━━ Reading passage

Nutt stands a wispy five-foot-four, is blondish and although she turns 41 in October, she could pass for half that age. ("When I go to a school to give a speech, people will stop me at the front door and say, ‘Where is your uniform?'")

In the war zones where she's worked as a doctor and as the co-founder of War Child Canada, she is literally disarming. "I have been able to get across borders because there's been some hotshot with an AK-47 who thinks I'm a joke," she says. "He'll laugh, ‘You're so funny, you crazy young Canadian, you go.' Sometimes it's better to be underestimated, because then you really take people by surprise."

This morning, as she shares the story of Aline's brutal ordeal, she has indeed surprised her high-powered audience. Perhaps some were expecting another earnest do-gooder who speaks in acronyms, or an idealist with no understanding of how the world works. But Nutt is amiable, articulate and entirely genuine as she explains how the legal profession can play a role in stopping the violence Aline had to endure. Her listeners push aside their breakfast plates, sit back in their chairs and stop checking their BlackBerrys. If anyone can warm up a roomful of lawyers, it's Samantha Nutt.

━━━━

_What to do_:
**A)** Answer these about the profile of Samantha Nutt:
(i) How tall is Nutt?
(ii) What organization did she co-found?
(iii) What do her listeners stop checking?
**B)** Please write out, word for word, the part of the profile of Samantha Nutt that opens with the words containing "This morning, as" and closes with "it's Samantha Nutt.".

━━ Entries supplied

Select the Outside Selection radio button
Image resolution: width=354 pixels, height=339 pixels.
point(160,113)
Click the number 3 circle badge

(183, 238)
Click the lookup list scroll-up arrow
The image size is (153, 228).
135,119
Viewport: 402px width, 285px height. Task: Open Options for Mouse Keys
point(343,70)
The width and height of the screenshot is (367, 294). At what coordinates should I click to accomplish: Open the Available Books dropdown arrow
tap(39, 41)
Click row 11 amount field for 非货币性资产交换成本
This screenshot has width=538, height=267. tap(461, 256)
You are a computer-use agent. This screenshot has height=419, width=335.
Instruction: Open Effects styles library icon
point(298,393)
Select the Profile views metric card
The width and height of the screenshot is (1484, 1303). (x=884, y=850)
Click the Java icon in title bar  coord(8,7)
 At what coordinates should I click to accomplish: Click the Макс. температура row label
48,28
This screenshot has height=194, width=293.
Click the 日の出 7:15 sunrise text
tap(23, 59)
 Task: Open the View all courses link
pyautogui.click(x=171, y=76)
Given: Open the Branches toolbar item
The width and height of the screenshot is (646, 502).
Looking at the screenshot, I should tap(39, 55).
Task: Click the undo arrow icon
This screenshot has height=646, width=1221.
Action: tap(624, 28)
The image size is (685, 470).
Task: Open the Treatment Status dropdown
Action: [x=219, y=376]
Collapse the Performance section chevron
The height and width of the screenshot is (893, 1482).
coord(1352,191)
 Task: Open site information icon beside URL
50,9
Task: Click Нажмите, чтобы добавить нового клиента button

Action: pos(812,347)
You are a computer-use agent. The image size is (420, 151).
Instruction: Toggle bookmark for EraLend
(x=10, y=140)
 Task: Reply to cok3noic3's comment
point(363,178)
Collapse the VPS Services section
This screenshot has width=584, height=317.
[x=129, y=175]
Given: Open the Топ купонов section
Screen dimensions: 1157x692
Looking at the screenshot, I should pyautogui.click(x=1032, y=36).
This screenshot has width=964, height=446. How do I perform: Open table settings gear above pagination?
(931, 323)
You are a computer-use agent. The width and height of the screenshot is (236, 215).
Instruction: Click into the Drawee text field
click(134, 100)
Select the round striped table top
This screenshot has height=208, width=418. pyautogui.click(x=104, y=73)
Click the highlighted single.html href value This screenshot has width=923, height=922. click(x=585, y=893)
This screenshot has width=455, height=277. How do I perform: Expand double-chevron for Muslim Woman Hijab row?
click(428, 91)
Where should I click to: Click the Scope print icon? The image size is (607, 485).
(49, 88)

━━━━

_Results of the tasks_:
**A)**
(i) Five-foot-four.
(ii) War Child Canada.
(iii) Their BlackBerrys.

**B)**
This morning, as she shares the story of Aline's brutal ordeal, she has indeed surprised her high-powered audience. Perhaps some were expecting another earnest do-gooder who speaks in acronyms, or an idealist with no understanding of how the world works. But Nutt is amiable, articulate and entirely genuine as she explains how the legal profession can play a role in stopping the violence Aline had to endure. Her listeners push aside their breakfast plates, sit back in their chairs and stop checking their BlackBerrys. If anyone can warm up a roomful of lawyers, it's Samantha Nutt.